Although PEG-J was first introduced more than 35 years ago, published reports of its long-term (7 to 30 days after tube insertion) complications are rather scant. PEG-J has several long-term complications due to jejunal extension tube compared with PEG, including dislocation (25.9~33.3%), clogging (22.5~40.0%), kinking (7.9%), and tube defect (16.7%) [7,11].
Decubitus ulcer caused by pressure from the PEG-J tube is a rare complication and its mechanism is uncertain. One case was reported that phytobezoar at the jejunal extension tube tip made a traction of the tube to cause decubitus in the duodenum [13]. Unfortunately, we did not check the presence of phytobezoar in this case, because the remnant jejunal extension tube fell down toward the small intestine.

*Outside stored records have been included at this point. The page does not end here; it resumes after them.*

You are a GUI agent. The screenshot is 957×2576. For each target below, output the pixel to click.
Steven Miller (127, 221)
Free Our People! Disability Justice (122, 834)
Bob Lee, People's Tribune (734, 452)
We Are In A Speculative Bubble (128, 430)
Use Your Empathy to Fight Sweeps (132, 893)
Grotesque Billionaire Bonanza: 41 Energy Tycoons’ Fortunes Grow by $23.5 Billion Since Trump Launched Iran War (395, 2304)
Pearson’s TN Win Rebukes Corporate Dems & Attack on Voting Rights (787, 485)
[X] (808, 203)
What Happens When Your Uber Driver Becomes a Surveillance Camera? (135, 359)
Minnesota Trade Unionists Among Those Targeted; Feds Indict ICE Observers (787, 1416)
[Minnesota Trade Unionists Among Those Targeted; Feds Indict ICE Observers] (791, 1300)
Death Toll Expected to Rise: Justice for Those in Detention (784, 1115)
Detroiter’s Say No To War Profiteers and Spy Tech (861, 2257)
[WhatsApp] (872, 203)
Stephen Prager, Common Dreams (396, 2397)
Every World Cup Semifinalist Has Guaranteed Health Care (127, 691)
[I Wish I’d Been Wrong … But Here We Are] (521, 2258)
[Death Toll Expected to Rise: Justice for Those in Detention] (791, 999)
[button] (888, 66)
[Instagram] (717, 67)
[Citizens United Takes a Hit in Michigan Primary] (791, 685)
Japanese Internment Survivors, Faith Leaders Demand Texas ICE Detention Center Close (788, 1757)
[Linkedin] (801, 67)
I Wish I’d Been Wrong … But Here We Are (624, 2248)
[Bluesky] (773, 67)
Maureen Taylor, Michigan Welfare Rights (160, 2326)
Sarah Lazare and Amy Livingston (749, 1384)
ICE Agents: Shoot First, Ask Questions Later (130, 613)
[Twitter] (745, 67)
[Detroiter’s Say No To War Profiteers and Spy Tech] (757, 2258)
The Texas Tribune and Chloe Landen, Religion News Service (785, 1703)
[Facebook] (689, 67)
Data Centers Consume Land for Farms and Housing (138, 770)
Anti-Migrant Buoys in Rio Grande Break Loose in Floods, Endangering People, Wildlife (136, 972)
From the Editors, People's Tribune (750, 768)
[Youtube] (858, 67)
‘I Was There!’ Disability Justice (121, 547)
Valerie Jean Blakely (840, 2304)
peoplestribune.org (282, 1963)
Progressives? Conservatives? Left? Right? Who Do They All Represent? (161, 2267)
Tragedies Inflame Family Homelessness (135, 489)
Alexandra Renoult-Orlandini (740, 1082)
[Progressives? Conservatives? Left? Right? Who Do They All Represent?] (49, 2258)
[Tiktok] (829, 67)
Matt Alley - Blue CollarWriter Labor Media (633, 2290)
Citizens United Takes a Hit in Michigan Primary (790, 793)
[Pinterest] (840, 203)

To the best of our knowledge, there are few reports of decubitus ulcer caused by PEG-J tube [13-15]. Nevertheless, several cases of small bowel perforation caused by jejunal extension tube have been published [16-18]. We assume that decubitus ulcer is seldom recognized early and is diagnosed when it causes perforation, because most of those who maintain enteral feeding via PEG-J are not able to complain of ulcer symptoms. The method to prevent such ulcer and risk factors has not been reported. Therefore, it is important to consider the possibility of decubitus ulcer if a patient with PEG-J has epigastric pain, dyspepsia, or weight loss.
The patient in this case presented with epigastric pain, dyspepsia, and weight loss. She underwent PEG-J 7 months ago for receiving carbidopa-levodopa infusion gel directly into the jejunum. The EGD showed that the jejunal tube was inlaid in a deep and large longitudinal ulcer without perforation. After removal of PEG-J and 4-week treatment of proton pump inhibitor, the ulcer healed, and symptoms were resolved.
In summary, duodenal decubitus ulcer caused by PEG-J tube is a rare complication and its diagnosis is challenging. Nonspecific symptoms such as dyspepsia or weight loss in those who have PEG-J could be a predictor of decubitus ulcer. We suggest that EGD is performed when patients with PEG-J complain of epigastric pain, dyspepsia, or weight loss and if decubitus ulcer caused by PEG-J tube is found, removal of PEG-J and proton pump inhibitor as the same regimen for peptic ulcer is recommended.
Notes
No potential conflict of interest relevant to this article was reported.